The guilty plea comes just days after fellow lawyers Sidney Powell and Kenneth Chesebro entered guilty pleas. That means three high-profile people responsible for pushing baseless legal challenges to Democrat Joe Biden’s 2020 election victory have agreed to accept responsibility for their roles rather than take their chances before a jury.
Trump said he did not know anything about Ellis’s plea deal but called it “too bad” and said he was not worried by it.
Responding to a question in the hallway of a New York City courthouse, where he faces a civil fraud case, he added: “Don’t know anything, we’re totally innocent of everything, that’s political persecution is all it is.”

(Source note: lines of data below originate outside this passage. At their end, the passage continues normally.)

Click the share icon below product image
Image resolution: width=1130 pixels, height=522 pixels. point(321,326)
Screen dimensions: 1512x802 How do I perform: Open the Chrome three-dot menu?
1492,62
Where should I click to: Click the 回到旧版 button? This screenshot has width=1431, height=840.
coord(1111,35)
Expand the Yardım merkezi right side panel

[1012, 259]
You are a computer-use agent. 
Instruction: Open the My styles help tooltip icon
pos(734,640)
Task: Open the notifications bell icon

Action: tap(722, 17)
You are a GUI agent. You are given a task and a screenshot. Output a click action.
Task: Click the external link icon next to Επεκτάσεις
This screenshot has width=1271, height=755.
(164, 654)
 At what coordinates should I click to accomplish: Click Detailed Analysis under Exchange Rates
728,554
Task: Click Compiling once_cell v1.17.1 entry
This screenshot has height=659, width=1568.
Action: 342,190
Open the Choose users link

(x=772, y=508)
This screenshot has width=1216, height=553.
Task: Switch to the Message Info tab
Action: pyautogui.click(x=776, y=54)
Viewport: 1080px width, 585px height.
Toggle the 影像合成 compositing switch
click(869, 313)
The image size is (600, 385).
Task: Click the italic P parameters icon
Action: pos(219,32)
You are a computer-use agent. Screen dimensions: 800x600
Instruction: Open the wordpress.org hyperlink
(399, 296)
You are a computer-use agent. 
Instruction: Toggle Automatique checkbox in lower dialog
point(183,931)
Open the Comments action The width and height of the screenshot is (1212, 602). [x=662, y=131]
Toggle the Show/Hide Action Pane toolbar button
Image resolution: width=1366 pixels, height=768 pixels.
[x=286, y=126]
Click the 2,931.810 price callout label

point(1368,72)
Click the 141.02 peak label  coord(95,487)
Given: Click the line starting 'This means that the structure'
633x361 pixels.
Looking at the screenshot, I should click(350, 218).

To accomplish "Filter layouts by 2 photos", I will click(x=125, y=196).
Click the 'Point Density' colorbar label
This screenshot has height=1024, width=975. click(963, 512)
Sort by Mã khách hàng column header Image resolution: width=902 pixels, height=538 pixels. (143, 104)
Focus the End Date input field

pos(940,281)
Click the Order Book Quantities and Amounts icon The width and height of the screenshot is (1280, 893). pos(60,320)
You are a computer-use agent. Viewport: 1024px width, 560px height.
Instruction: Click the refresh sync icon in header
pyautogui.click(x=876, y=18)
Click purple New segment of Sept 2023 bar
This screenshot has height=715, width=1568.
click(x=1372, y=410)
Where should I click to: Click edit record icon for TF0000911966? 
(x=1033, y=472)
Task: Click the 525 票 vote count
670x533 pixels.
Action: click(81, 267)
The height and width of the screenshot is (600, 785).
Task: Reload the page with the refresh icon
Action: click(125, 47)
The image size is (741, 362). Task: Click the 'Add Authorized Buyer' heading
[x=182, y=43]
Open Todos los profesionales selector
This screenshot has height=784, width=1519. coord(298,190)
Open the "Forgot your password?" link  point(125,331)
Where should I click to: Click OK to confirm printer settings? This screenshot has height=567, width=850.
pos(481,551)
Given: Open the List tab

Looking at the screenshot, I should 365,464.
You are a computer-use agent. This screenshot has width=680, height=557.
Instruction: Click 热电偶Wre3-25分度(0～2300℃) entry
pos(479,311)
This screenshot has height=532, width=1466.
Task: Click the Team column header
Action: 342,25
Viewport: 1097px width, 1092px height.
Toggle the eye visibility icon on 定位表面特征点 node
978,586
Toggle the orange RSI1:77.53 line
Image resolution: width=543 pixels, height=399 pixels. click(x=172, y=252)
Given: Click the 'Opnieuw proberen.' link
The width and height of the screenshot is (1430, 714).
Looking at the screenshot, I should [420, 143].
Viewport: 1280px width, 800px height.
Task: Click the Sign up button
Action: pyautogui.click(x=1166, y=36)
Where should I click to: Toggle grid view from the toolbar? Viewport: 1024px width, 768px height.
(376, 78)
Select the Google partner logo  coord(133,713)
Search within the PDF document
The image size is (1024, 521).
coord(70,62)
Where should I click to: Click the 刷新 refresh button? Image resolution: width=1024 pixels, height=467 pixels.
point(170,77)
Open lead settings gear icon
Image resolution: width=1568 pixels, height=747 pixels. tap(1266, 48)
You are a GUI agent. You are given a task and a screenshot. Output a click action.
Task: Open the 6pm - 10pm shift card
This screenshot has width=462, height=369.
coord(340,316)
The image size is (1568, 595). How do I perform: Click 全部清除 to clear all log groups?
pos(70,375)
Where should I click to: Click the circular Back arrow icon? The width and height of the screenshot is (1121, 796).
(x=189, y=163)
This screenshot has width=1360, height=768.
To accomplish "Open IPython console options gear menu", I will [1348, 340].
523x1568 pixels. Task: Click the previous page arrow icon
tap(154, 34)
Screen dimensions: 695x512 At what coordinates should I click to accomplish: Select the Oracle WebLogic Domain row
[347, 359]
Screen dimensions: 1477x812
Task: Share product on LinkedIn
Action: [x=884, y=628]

Steve Sadow, Trump’s lead lawyer in the Georgia case, used Ellis’s plea to cast doubt on the legitimacy of the racketeering charges brought by Fulton County district attorney Fani Willis against all 19 defendants.
“For the fourth time, Fani Willis and her prosecution team have dismissed the Rico charge in return for a plea to probation,” he said. “What that shows is this so-called Rico case is nothing more than a bargaining chip for DA Willis.”
He also noted that Ellis pleaded guilty to a charge that was not in the original indictment and does not include Trump.
She was sentenced to five years of probation along with 5,000 dollars (£4,100) in restitution, 100 hours of community service, writing an apology letter to the people of Georgia and testifying truthfully in trials related to this case.
The early pleas and the favourable punishment — probation rather than prison — could foreshadow similar outcomes for additional defendants who may see an admission of guilt and co-operation as their best hope for leniency.
Even so, their value as witnesses against Trump is unclear given that their direct participation in unfounded schemes will no doubt expose them to attacks on their credibility and bruising cross-examinations if they give evidence.
The indictment in the sweeping case details a number of accusations against Ellis, including that she helped author plans on how to disrupt and delay congressional certification of the 2020 election’s results on January 6 2021, the day a mob of Trump supporters eventually overran the US Capitol.
She is also accused of urging state legislators to unlawfully appoint a set of presidential electors loyal to Trump at a hearing in Pennsylvania, and she later appeared with some of those legislators and Trump at a meeting on the topic at the White House.
The indictment further says she similarly pushed state legislators to back false, pro-Trump electors in Georgia as well as Arizona and Michigan.
Prosecutor Daysha Young said in court on Tuesday that Ellis attended a December 2020 meeting of Georgia state senators with Trump lawyer and former New York mayor Rudy Giuliani and with Georgia-based lawyer Ray Smith.
Ellis “intentionally aided and abetted” the other two as they made false statements to the legislators, including that more than 2,500 people convicted of felonies, more than 66,000 people who were under 18 and more than 10,000 dead people voted in the 2020 election in Georgia, Ms Young said.
Ellis wrote in August on X, formerly known as Twitter: “The Democrats and the Fulton County DA are criminalizing the practice of law. I am resolved to trust the Lord.”
But she has been more critical of Trump since then, saying on conservative radio in September that she would not vote for him again, citing his “malignant, narcissistic tendency to simply say that he’s never done anything wrong”.
Ellis was a leading voice in the Trump campaign’s efforts to overturn the 2020 election, appearing frequently on television and conservative media to tell lies about widespread fraud that did not occur and spread misinformation and conspiracy theories.